Bugün artık Palea Markiza'da esrar içilmiyor... Sahnede tabaklar kırılmıyor. Çok şey değişmiş. Tabakların yerini rembetlerin başına serpilen sepet sepet gül ve karanfil yaprakları almış.
Rebetika tavernalarında değişmeyen tek şey müzik ve dans...
Bu dünya, hüznün, acının ve ihtirasın dünyası...

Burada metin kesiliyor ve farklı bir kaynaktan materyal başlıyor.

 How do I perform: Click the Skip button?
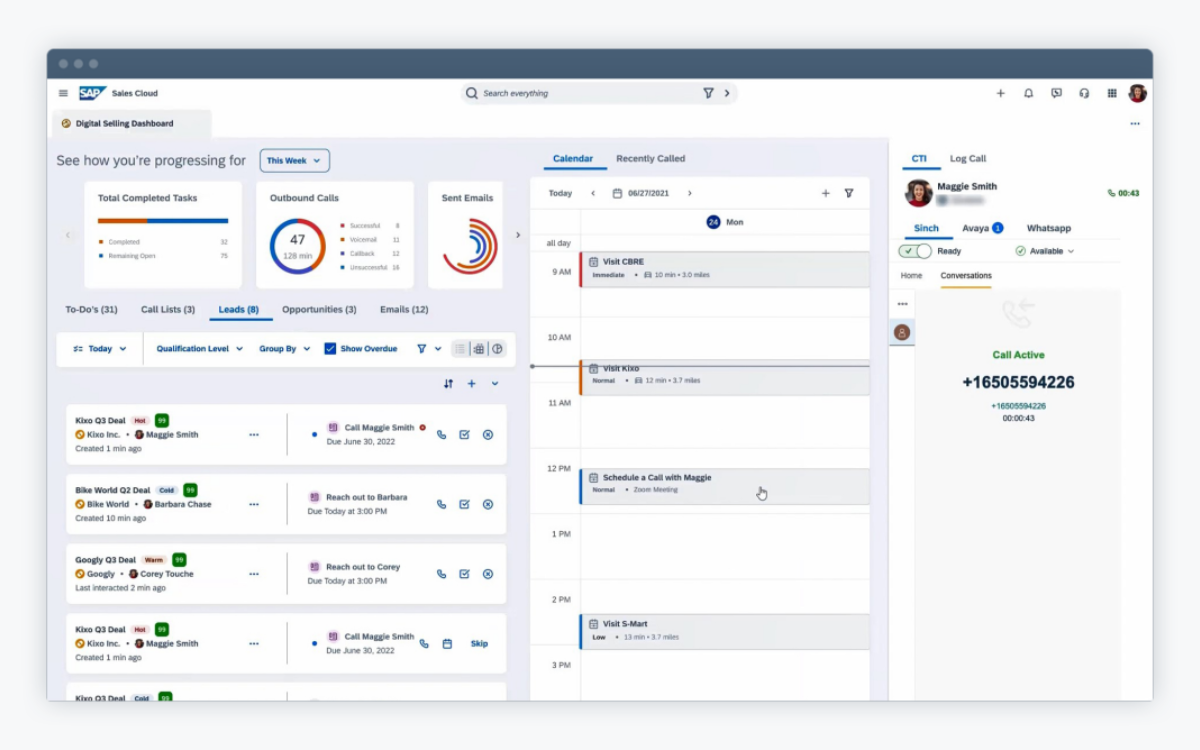(x=479, y=644)
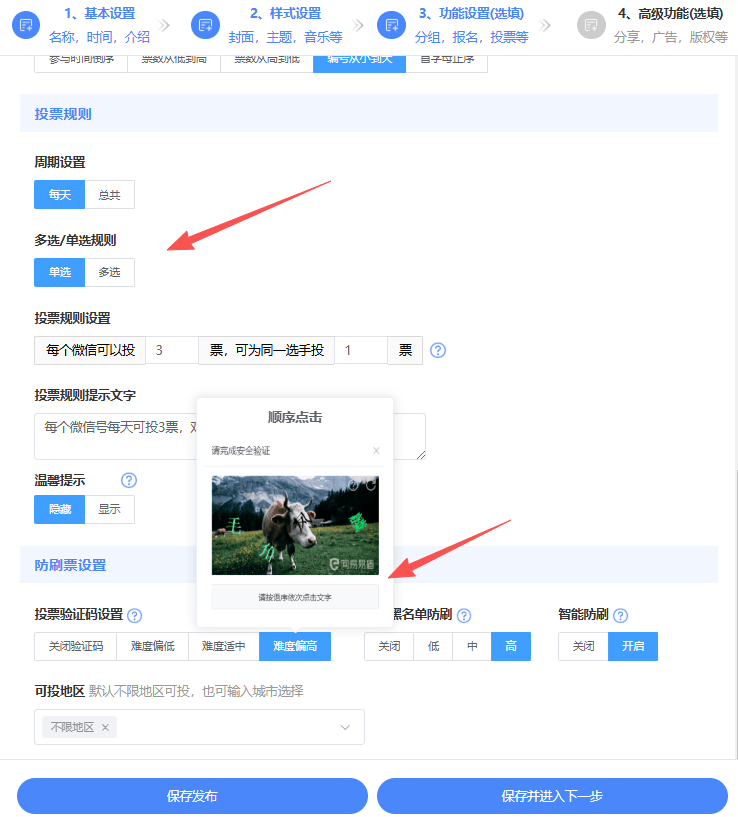
Task: Remove the 不限地区 tag
Action: tap(105, 727)
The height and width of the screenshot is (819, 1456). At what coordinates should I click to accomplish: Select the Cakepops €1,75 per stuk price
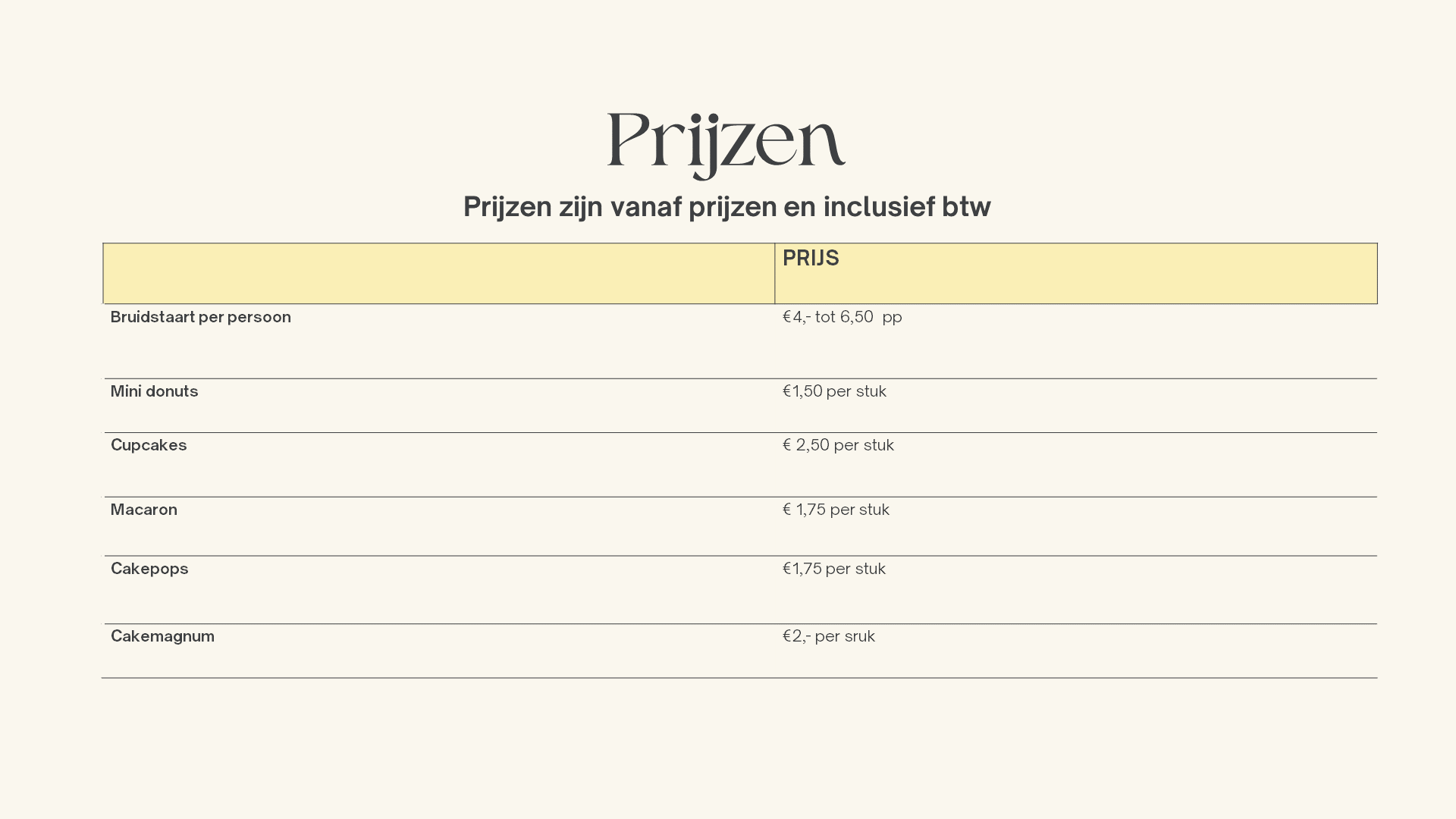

Buzukinin tellerinden çıkan nağmeler bağlamaya karışıp Palea Markiza'nın duvarlarında yankılanıyor... Uzun boylu, esmer, yapılı adam bir anda piste fırlıyor. Ceketini bir kenara atıp kollarını havaya kaldırıyor. Kendinden geçercesine dönmeye başlıyor... Dönüyor, bir daha, bir daha dönüyor... Zaman zaman sıçrıyor, hızla tokatladığı topuklarından çıkan tok ses Buzukinin nağmelerine karışıyor... Müzik alçalıp yükseldikçe dans eden adam adeta salonu dolduran kalabalıktan arınıyor, kendi iç dünyasına dalıyor... Bu dünya, hüznün, acının, ihtirasın dünyası... Bu dünya,
Rebetika dünyası...
Rebetika, sefaletin, acının hüznün müziği...
REBETİKA OYUNLARI
Zembekiko'yu erkekler tek başlarına oynuyorlar. Güneş batımından önce kesinlikle Zembekiko yapılmıyor. Hassapiko yani kasap havası da Türkçe kökenli. Osmanlı döneminde İstanbul'daki kasapların büyük bölümü Arnavutluk'tan gelen Rumlarmış. Çiftetelli de Türkçe bir kelime. Yine bildiğimiz çiftetelli dansı... İki telli bir kemanla çalınan bir müzikle yapılan dans olduğu için çiftetelli denmiş. Kadınlar oynuyor ve dünyaca meşhur olan göbek dansıyla hemen hemen aynı.
REBETİKA ÇALGILARI
Rebetika buziki ve bağlamayla (Yunancası bağlamas) çalınıyor. Daha sonraki yıllarda gitar da eklenmiş... Modern Rebetika kulüplerinde 9-10 müzisyen sahnede sandalyelerde yerlerini alıyorlar... Grubun as solisti her zaman davudi, yanık sesli bir erkek oluyor. Klasik Rebetika buzuki taksimiyle başlıyor sonra bağlama müziği renklendiriyor. Üç temel Rebetika dansı var: Zembekiko, hassapiko ve çiftetelli... Zembekiko'nun kökeni tam olarak bilinmiyor ama İyonyalılardan alındığı düşünülüyor. Zembekiko, Zeus ve Bekos sözcüklerinin birleşmesinden doğuyor.